Self-insured employers are struggling with escalating healthcare costs and declining employee health, and it’s time to take control. CEOs must stop accepting this as the norm fire their health plan, and explore new ways to manage employee health more effectively.
One in three Americans’ medical risks are underwritten by their employers. This makes the self-insured employer segment the largest in the nation. But to date, this sizable group has done nothing to reduce the cost of care, enhance the care experience, or improve health outcomes as they continue to buy services from health plans. As Exhibit 1 illustrates, costs continue to escalate, with the healthcare growth rate nearly 1.5x above nominal inflation.
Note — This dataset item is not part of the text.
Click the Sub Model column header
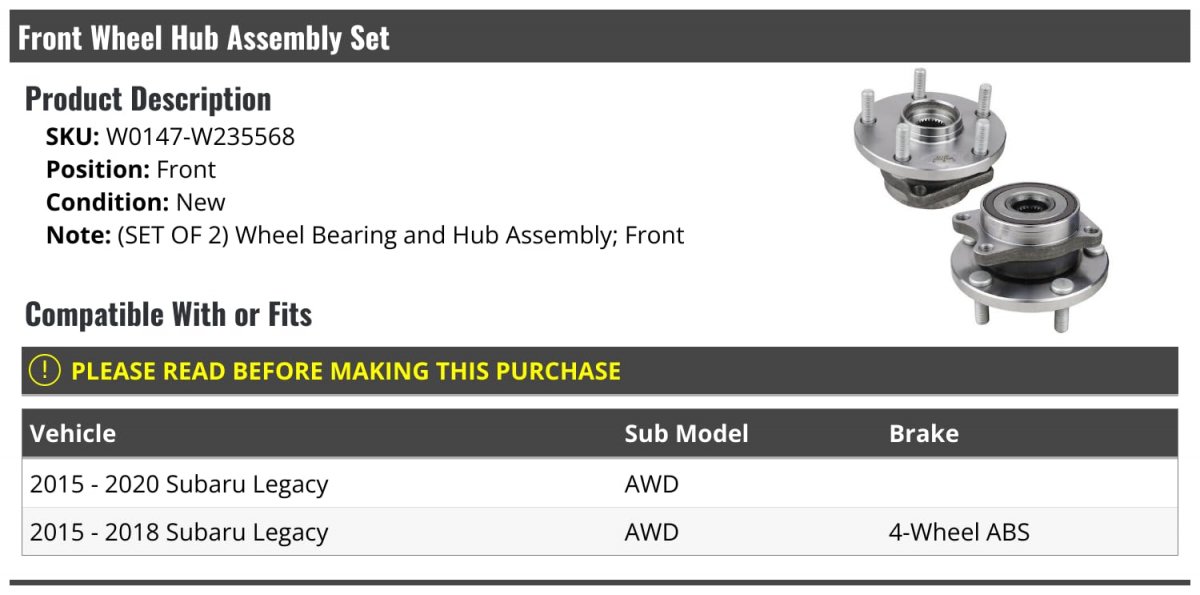The image size is (1200, 595). (x=686, y=434)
Despite this cost escalation, health outcomes continue to deteriorate, with life expectancy regressing to 2004 levels and a rising prevalence of chronic conditions, including diabetes, hypertension, and obesity.
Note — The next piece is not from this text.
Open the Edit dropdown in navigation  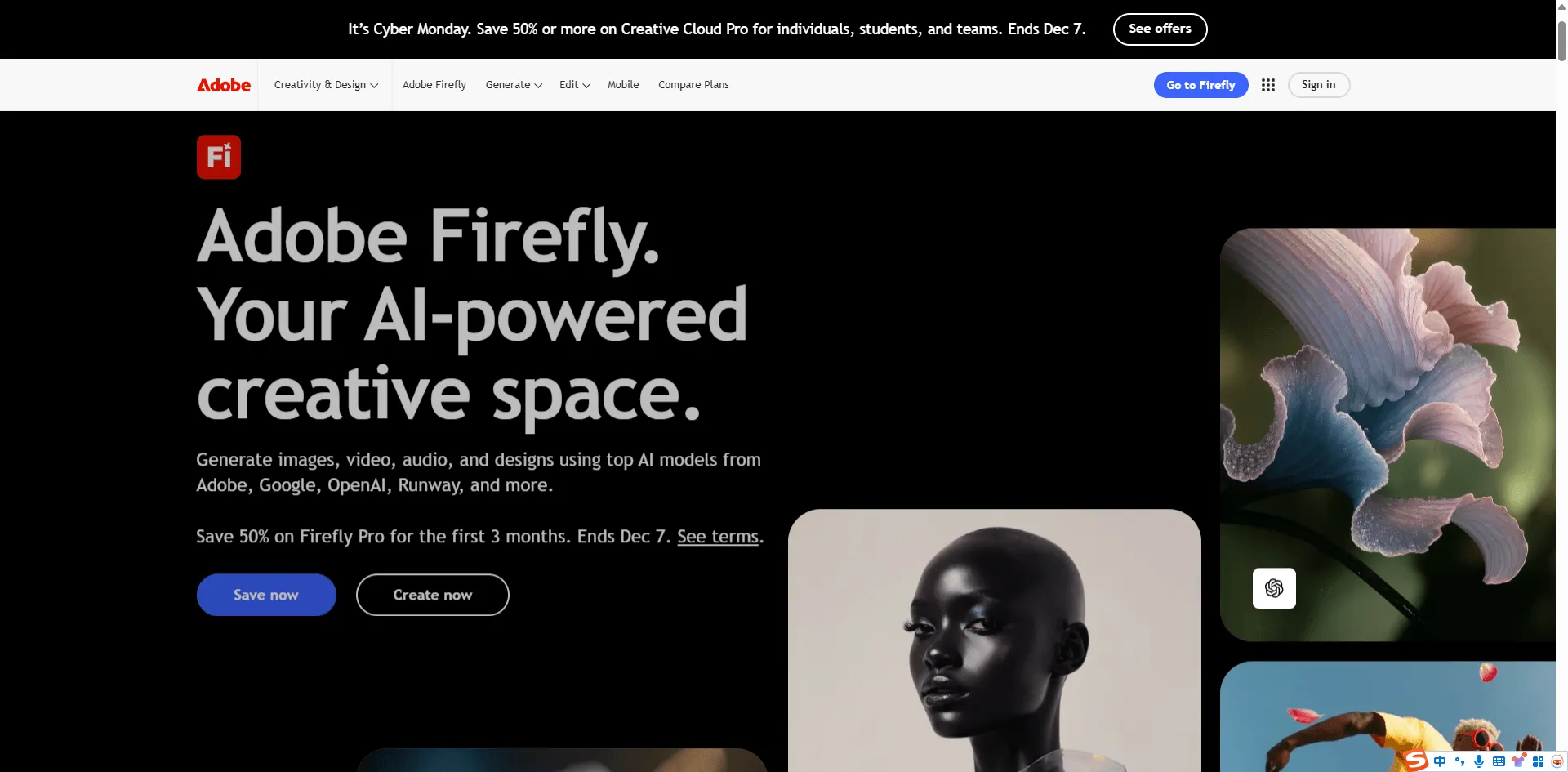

Source: US Bureau of Labor Statistics, HFS Research, 2024
Health plans’ value proposition is to underwrite medical risk, curate and manage a provider network, and administer benefits. Health plans are underwriting less as more employers underwrite their employees’ medical risks and the government expands Medicare and Medicaid. For example, provider networks have become a commodity that can be rented inexpensively. In compliance with the price transparency rules, the retail prices of care are increasingly becoming public information. Lastly, with the proliferation of AI and other emerging technologies, administering benefits is becoming less expensive. As a result, the value proposition of health plans is rapidly dwindling.
Despite this paradigm shift, health plans continue to increase administrative fees and plan premiums at rates far beyond the value they deliver—be it the experience, quality of service, or health outcomes. The 10-year compound annual growth rate (CAGR) of healthcare costs for employers is 5.3%, while the average annual US inflation rate over the last 10 years has been 3.9% (see Exhibit 1). It is time to take real and material action when the value (health outcomes, experience) does not reflect costs 135% above nominal inflation. Despite that dilution in value, Mercer estimates that 2025 healthcare costs will increase by 5.8%. That would mark a third consecutive year of a 5% or greater jump in healthcare costs.
When employers commit to underwriting their employees’ medical risks, they must dictate how they manage that risk for both the enterprise and their employees. A key risk management component is proactively addressing employee health instead of the contemporary approach of waiting to react to sickness and disease. There are several evolving options for taking an alternate approach to buying health and care services. Exhibit 2 presents options that may help employers meet employees’ needs while receiving value for the health and care funding they provide.
Source: HFS Research, 2024
The transition from health plan-enabled healthcare services to something different requires enterprise change management efforts. Enterprises must unlearn the muscle memory of how services are purchased and consumed and replace it with a new paradigm. The path to the new paradigm, as explained in Exhibit 3, requires leadership, employee collaboration, and the willingness to experiment.
Source: HFS Research, 2024
Without radical changes, US healthcare will not cost any less tomorrow or see dramatically improved health outcomes. Health plans have no motivation to act differently. Self-insured employers must take charge and find the best way to support employees’ healthcare needs. If firing your healthcare plan for not creating value for the company or your employees sounds drastic, it is vital to reset an industry far too complacent with its current, extremely profitable business model.